◆ EXERCISE REQUIREMENTS
I need the lines below from the one with "Task: Open View Breakpoints red circles icon" down to the one with "This screenshot has height=373, width=596." reproduced exactly, both ends included, and nothing else.

◆ INFORMATION SUPPLIED
* * * * * * *

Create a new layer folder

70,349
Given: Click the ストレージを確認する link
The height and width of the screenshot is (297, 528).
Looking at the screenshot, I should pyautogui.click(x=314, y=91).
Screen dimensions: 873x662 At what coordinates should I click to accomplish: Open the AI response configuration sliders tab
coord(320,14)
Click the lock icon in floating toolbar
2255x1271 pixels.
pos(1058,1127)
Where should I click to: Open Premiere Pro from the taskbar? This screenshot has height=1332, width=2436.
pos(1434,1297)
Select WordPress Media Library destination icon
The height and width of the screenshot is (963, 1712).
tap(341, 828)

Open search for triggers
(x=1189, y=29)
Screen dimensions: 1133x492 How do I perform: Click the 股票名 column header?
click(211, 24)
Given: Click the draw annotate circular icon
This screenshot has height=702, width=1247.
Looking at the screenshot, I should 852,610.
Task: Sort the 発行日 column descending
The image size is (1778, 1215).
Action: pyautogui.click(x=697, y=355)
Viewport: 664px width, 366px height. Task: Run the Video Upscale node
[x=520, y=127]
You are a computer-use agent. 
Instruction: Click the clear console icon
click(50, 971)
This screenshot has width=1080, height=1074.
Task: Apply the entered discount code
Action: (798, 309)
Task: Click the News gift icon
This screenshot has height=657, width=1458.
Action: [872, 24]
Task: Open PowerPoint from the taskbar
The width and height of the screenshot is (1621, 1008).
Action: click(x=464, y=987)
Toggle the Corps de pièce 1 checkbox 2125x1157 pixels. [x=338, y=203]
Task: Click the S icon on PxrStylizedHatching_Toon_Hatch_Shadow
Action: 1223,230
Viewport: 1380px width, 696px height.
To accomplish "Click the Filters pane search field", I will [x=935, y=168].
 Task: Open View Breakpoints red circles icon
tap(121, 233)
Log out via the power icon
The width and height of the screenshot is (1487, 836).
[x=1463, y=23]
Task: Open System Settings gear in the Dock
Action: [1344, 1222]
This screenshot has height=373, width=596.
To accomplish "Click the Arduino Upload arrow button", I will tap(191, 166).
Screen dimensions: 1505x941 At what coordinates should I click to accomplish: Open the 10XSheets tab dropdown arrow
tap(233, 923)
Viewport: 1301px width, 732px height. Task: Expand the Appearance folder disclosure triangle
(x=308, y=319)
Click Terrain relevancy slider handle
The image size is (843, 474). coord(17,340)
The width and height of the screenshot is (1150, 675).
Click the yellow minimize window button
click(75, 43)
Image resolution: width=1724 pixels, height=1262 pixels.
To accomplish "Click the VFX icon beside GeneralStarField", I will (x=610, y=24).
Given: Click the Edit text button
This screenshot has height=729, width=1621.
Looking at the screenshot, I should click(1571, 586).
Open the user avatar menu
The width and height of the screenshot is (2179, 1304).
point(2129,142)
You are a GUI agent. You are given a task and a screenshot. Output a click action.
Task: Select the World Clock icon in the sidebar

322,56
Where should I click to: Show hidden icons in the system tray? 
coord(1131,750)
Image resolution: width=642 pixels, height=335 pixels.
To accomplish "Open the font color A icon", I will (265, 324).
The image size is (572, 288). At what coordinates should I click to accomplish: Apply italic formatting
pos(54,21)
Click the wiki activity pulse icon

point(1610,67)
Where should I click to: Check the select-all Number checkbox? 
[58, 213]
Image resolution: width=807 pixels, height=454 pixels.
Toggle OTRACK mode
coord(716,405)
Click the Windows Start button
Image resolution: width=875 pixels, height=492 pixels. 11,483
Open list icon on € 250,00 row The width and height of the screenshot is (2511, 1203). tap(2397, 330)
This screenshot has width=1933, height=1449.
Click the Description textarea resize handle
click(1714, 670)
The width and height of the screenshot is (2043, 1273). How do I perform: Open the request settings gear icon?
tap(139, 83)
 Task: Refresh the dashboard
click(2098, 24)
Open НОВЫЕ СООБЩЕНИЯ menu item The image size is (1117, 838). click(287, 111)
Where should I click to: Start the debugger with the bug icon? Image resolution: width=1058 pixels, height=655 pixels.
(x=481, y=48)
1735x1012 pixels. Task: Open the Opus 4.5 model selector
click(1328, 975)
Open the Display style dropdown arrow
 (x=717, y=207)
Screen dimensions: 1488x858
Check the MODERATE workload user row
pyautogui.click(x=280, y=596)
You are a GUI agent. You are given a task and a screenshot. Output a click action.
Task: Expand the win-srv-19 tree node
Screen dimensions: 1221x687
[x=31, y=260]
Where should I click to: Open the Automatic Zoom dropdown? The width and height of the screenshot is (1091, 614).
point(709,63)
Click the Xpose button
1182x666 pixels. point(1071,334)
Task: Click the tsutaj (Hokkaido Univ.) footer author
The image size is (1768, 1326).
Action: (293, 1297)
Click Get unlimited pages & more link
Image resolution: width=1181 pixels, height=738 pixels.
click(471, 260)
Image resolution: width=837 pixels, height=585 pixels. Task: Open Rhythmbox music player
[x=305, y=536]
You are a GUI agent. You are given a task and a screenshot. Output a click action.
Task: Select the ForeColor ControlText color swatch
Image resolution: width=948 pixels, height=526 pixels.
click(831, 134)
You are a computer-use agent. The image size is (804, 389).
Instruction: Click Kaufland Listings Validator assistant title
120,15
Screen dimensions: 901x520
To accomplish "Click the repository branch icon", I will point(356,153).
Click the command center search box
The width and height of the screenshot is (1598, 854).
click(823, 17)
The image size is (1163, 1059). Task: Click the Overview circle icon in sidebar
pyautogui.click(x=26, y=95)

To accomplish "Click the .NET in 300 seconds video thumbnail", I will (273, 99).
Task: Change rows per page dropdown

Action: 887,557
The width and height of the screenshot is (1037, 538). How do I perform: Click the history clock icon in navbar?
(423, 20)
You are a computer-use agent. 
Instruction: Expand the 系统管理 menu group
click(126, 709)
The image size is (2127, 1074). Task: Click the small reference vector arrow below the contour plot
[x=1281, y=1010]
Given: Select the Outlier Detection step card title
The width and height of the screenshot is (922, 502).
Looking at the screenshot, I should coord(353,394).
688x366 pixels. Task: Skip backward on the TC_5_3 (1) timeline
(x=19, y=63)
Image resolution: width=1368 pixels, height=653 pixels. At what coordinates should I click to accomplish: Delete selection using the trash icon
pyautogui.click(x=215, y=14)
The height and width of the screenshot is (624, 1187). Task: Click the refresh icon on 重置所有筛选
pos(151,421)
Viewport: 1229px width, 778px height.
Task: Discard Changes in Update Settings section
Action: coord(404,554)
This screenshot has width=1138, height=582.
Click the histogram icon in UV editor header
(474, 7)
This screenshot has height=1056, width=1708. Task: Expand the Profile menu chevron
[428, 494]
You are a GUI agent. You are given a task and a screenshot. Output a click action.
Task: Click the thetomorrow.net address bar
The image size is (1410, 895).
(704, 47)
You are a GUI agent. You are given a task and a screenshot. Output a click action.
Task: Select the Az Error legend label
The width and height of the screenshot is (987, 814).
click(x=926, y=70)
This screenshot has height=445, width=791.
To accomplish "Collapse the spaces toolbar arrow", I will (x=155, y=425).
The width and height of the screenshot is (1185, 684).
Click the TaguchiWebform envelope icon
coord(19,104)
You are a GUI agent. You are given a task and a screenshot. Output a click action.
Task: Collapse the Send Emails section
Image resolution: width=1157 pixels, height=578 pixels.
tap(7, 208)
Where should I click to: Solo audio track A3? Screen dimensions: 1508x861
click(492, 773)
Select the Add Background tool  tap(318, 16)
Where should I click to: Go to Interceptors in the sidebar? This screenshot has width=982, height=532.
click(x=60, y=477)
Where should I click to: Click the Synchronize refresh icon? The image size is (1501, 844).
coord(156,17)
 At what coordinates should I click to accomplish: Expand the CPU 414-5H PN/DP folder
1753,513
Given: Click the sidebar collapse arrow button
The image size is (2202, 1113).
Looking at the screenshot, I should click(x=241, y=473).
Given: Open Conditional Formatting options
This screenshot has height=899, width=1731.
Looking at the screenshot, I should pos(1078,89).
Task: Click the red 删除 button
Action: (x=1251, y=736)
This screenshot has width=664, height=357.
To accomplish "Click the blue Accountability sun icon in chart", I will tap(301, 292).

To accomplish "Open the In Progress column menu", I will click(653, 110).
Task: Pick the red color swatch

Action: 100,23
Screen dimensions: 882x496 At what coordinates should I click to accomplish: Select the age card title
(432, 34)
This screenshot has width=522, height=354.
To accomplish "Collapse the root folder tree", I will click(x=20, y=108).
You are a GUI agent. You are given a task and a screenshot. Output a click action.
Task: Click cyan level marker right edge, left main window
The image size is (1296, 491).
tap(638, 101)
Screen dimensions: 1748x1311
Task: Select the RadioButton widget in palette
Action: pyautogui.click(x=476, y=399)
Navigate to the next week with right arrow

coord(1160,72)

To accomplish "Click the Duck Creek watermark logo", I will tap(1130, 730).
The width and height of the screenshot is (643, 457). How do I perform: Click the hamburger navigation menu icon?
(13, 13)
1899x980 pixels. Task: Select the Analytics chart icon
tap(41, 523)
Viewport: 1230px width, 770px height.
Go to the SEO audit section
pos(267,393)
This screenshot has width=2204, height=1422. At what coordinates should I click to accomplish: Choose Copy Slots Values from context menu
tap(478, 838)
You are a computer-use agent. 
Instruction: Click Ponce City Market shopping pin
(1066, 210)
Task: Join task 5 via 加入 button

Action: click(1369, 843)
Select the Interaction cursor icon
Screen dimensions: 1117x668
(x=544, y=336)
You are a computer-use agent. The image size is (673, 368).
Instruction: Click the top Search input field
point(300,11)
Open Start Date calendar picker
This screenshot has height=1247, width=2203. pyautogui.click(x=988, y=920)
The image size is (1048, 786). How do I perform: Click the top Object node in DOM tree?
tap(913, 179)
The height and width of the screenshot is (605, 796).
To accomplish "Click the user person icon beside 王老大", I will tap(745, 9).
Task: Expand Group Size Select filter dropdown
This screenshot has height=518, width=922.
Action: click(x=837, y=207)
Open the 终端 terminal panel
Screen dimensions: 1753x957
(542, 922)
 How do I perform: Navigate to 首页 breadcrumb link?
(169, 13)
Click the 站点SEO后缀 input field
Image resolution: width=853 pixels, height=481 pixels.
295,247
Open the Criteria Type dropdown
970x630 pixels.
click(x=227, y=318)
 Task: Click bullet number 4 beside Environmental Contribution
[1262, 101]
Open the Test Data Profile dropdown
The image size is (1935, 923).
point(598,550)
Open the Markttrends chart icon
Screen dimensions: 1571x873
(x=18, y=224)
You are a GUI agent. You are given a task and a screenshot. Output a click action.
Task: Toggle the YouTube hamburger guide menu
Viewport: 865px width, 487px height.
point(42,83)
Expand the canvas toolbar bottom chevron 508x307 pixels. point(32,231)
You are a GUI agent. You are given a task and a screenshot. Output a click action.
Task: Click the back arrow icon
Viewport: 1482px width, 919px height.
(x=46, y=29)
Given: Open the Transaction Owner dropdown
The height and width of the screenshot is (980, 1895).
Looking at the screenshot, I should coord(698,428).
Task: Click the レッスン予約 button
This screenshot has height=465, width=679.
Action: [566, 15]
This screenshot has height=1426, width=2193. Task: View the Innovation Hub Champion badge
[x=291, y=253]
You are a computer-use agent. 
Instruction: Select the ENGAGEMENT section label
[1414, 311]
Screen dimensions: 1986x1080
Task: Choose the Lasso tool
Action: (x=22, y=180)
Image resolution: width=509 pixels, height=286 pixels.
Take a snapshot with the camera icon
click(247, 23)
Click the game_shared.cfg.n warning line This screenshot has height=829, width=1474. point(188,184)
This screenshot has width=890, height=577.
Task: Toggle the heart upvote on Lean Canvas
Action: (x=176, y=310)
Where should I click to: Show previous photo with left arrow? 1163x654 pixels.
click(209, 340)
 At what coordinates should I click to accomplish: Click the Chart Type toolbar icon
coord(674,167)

* * * * * * *

◆ YOUR SOLUTION
 Task: Open View Breakpoints red circles icon
tap(121, 233)
Log out via the power icon
The width and height of the screenshot is (1487, 836).
[x=1463, y=23]
Task: Open System Settings gear in the Dock
Action: [1344, 1222]
This screenshot has height=373, width=596.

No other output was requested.